Methicillin-resistant Staphylococcus aureus sequence type 72 (ST72) is prevalent in South Korea and has shown resistance to multiple antimicrobials. ST72 isolates display different levels of resistance to the antistaphylococcal lysostaphin. Draft genome sequencing of ST72 human isolates exhibiting lysostaphin resistance or susceptibility was performed to better understand the mechanism of lysostaphin resistance using subtractive genomics.
ABSTRACT
Methicillin-resistant Staphylococcus aureus sequence type 72 (ST72) is prevalent in South Korea and has shown resistance to multiple antimicrobials. ST72 isolates display different levels of resistance to the antistaphylococcal lysostaphin. Draft genome sequencing of ST72 human isolates exhibiting lysostaphin resistance or susceptibility was performed to better understand the mechanism of lysostaphin resistance using subtractive genomics.
ANNOUNCEMENT
Community-associated methicillin-resistant Staphylococcus aureus (MRSA) sequence type 72 (ST72) has emerged as a nosocomial infection that causes pneumonia, endocarditis, and skin and soft tissue infections (SSTIs) in South Korea (1, 2). Due to the multidrug resistance of community-associated ST72, we evaluated the efficacy of lysostaphin as an effective antistaphylococcal bacteriocin that specifically eradicates S. aureus by cleaving the pentaglycine bridge in the cell wall (3, 4).

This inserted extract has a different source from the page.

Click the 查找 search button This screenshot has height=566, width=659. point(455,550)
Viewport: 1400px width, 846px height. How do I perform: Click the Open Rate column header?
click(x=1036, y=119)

Human ST72 isolates (K07-561 and K07-204) used in the study were originally isolated by the Asia Pacific Foundation for Infectious Diseases, in South Korea (2). The different levels of susceptibility/resistance of K07-561 and K07-204 to lysostaphin were evaluated (4). The isolate K07-561 showed lysostaphin susceptibility, while K07-204 displayed an ∼1,000 times higher level of lysostaphin resistance upon treatment with 2 U of lysostaphin for 5 min (Fig. 1). These human ST72 isolates, K07-204 (lysostaphin resistant) and K07-561 (lysostaphin susceptible), represent an attractive model for elucidating the unknown mechanism of antibiotic and enzybiotic resistance. Therefore, we selected the isolates K07-204 and K07-561 as representative strains for genome sequencing to understand the genetic differences between the resistant and sensitive phenotypes.
FIG 1.
Responses of S. aureus ST72 strains to lysostaphin. Differential responses of K07-204 and K07-561 at various concentrations of lysostaphin are shown.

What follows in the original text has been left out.